Comprehensive state tobacco control programs have helped to reduce rates of
tobacco use. We have seen that such state tobacco control efforts
have been highly successful, as demonstrated by declines in youth and adult
smoking rates and cigarette sales. Thus, a
comprehensive approach to tobacco control sustained over time has emerged as
the guiding principle for future efforts to reduce tobacco use.

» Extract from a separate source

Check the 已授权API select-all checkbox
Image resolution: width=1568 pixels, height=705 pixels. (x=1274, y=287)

Two recent scientific studies
across multiple states provide the strongest evidence to date that state
tobacco control programs are an excellent investment. A Journal of
Health Economics study found that between 1990 and 2000, cigarette sales
dropped more than twice as much in states with comprehensive tobacco control
programs than in the United States overall. The more states spend on
comprehensive programs, the more efficient they become and the longer states
invest in tobacco control–the larger the impact. Investments in states
tobacco control programs have a strong effect that grows as programs
continue to dedicate resources to curbing tobacco use over many years.

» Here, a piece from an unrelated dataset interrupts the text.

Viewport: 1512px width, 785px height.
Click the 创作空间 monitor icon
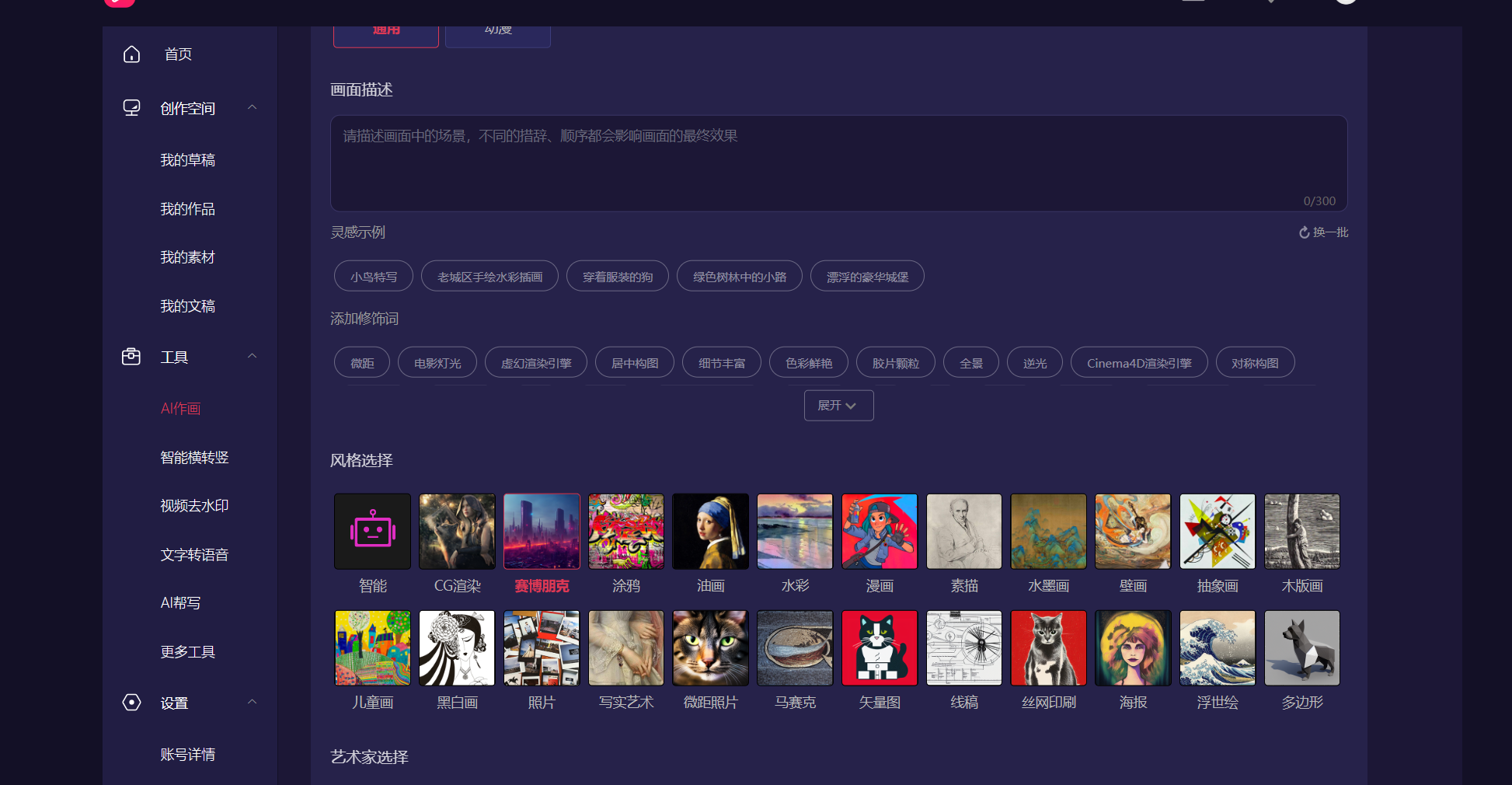point(132,108)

Another recently published
study, this one in the Journal of the National Cancer Institute,
provides even more evidence that investing in state tobacco control programs
can reduce smoking rates. In an evaluation of the National Cancer
Institute’s American Stop Smoking Intervention Study (ASSIST), the 17 states
that were part of the ASSIST intervention program showed a greater reduction
in smoking rates than the other states.
By virtue of its
duration and intensity, the California tobacco control program has the
distinction of being the first program to demonstrate a reduction in
tobacco-related deaths. From 1988 to 1997, the number of lung cancer cases
in California declined at a faster rate than the rest of the United States Even more
striking is that while lung cancer rates among women were increasing
elsewhere during this time, they decreased in California. And the
California Tobacco Control Program resulted in an estimated 33,000 fewer
deaths from heart disease between 1989 and 1997 and saved an
estimated $8 billion in smoking-attributable direct and indirect costs
between 1990 and 1998. California estimates that for every dollar they
spent on tobacco control between 1990 and 1998, they avoided over $3.00 in
direct medical cost.
Another example is Oregon. An
evaluation showed that the Oregon program reduced cigarette consumption by
11% between 1996 and 1998, reversing a 4-year period of increasing
consumption.
Currently, CDC spends $58
million per year on state tobacco control programs. In contrast, the
tobacco industry spends $11 billion annually marketing and promoting its
products to the public. In fact, spending on tobacco industry marketing
doubled from 1997 to 2001. Thus
CDC’s funding alone is not enough to fully
address this problem. State comprehensive tobacco control programs are a
necessary component.
The public health community
and the public at large would not tolerate an immunization coverage rate of
20% or 30% for our children. But this is exactly what is
happening to the tobacco control programs in some states that are being
drastically cut—even though for every dollar invested in tobacco
prevention, between $2.00 and $3.60 is saved in smoking-related health care
costs. We do not want to make a mistake that will lead to higher tobacco use
rates and higher tobacco-related disease and death.
As long as tobacco use
continues to be a major preventable cause of death, we need the resources
necessary to support sustainable comprehensive tobacco control programs.
Because without adequate and sustained funding, the most well-designed
state tobacco control program cannot be effective.
Thank you. I
would be happy to answer any questions that you may have.